• Le jardin de Maman

    Le jardin de Maman était la plus belle chose que j'avais jamais vu et Maman, la plus belle femme que j'avais jamais rencontré. Je me souviens de m'être promené avec elle un million de fois peut être, traversant les allées de gravier, à pas lents et mesurés. Maman s'arrêtait au détour d'un chemin pour s'attarder sur une rose qu'elle trouvait plus resplendissante que les autres, pour humer le parfum délicat d'un lys éclatant sous la lumière du soleil de printemps.

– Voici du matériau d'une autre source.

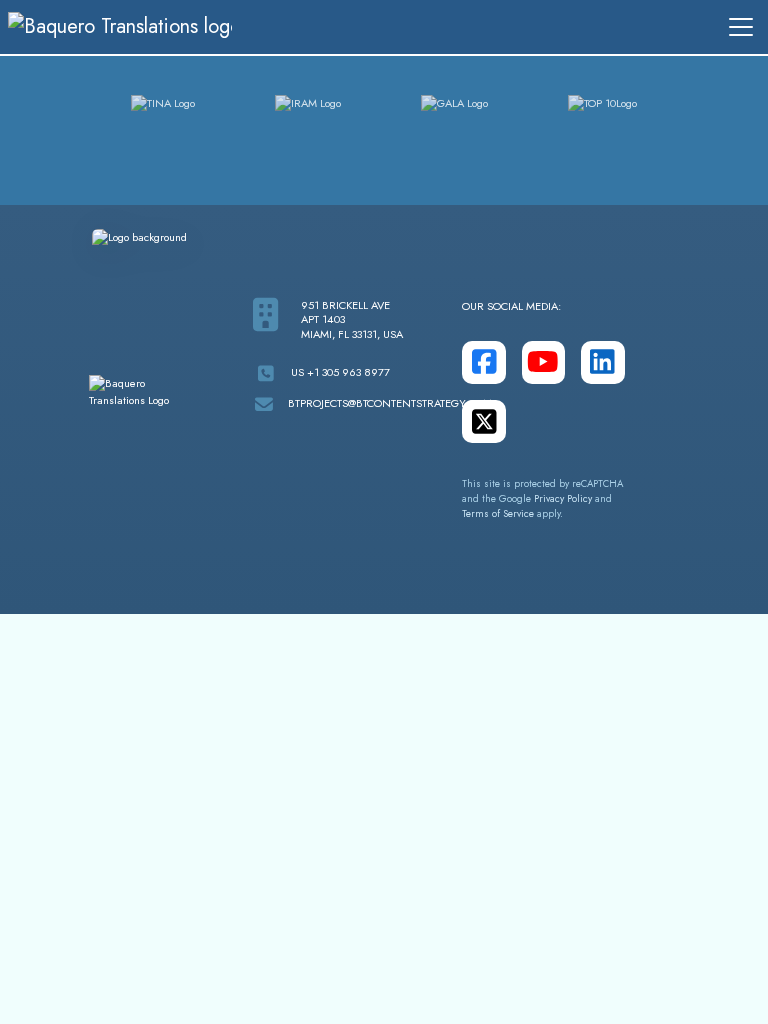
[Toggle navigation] (741, 27)
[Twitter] (483, 421)
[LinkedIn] (602, 362)
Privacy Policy (563, 499)
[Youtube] (543, 362)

Comme j'aurais aimé qu'elle se tourne parfois vers moi comme elle se tournait vers ses fleurs, la même adoration, la même tendresse dans le regard, au lieu de cette froideur dont elle me gratifiait ! Mais quand nous étions dans le jardin de Maman, elle n'était pas la même, et pour chaque caresse adressée à une de ses plantes adorées, je sentais son amour maternel détourné qu'elle exprimait comme elle le pouvait. 

    Quand Maman était malade, elle me faisait chercher à n'importe quelle heure du jour pour venir l'accompagner dans son jardin, pour qu'elle se ressource et j'aimais ces moments chéris plus que les autres encore parce que dans sa faiblesse, elle s'appuyait un peu plus sur mon bras et se laissait un peu plus aller, perdant un peu de sa contenance rigide qui l'éloignait tant de moi et de mes états d'âme incontrôlés. Et chaque fleur qu'elle passait était mon cœur désolé, rouge et palpitant encore au milieu des couleurs chatoyantes et des pétales lustrés. J'attendais impatiemment le jour où elle cueillerait mon âme plutôt qu'une de ces fleurs damnées. Et je me sentais étranger au milieu des rayons brûlant du soleil sur les corolles irisées, laid face à toute cette beauté. Et je comprenais que Maman choisisse ses fleurs plutôt que moi.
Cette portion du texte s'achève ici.